Lithium ion conductivity and phase composition of 3Li2S + P2S5 - 2LiBH4 + LiBr composites.

Abstract

The crystal structure and electrochemical properties of a mixed 3Li2S + P2S5 - 2LiBH4 LiBr system have been studied, with the aim to investigate relations between ionic conductivity and sample content, and to evaluate the materials electrochemical properties. Five samples with different concentration rates were synthesized by ball milling and annealing, and the crystalline phases were determined by powder X-ray diffraction, powder neutron diffraction and infrared spectroscopy.
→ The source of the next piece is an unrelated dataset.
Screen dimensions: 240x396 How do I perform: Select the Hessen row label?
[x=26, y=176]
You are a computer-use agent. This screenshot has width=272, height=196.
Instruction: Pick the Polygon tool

The ionic conductivities were decided by electrochemical impedance spectroscopy, and electrochemical properties were investigated through battery tests and cyclic voltammetry.

Impedance measurements showed ionic conductivities in the range 10-4-4 - 10-3 S cm-1 at room temperature, thus the materials are classified as superionic conductors. X-ray diffraction displayed that Li6PS5Br had been formed in all samples after synthesizing, while Li(BH4)(1-y)Bry was present in three out of the samples. It has previously been reported that the positions and the amount of substituted bromide in the structures effect how local ionic diffusivity translates to macroscopic ionic conductivity, and several structural features have been investigated in order to find a relation between crystal content and measured conductivities. It was however not possible to find an absolute correlation.

Concerning the structure of LB0.33LPS0.67, the structure model fitted to the X-ray diffraction data did not match with the neutron diffractogram. A new structure model of the Li6PS5Br phase was therefore introduced, including the possibility of borohydride substitution in the structure. The new model gave a better fit for both diffractograms, thus it is suggested that borohydride can be substituted into the argyrodite structure of Li7-x-yPS6-x-yBrx(BH4)y.

Battery cycling of the LB0.33LPS0.67 sample showed repeatable cyclability at C/20 and good stability towards the electrode material at 323 K, indicating that the material displays promising properties as electrolyte material.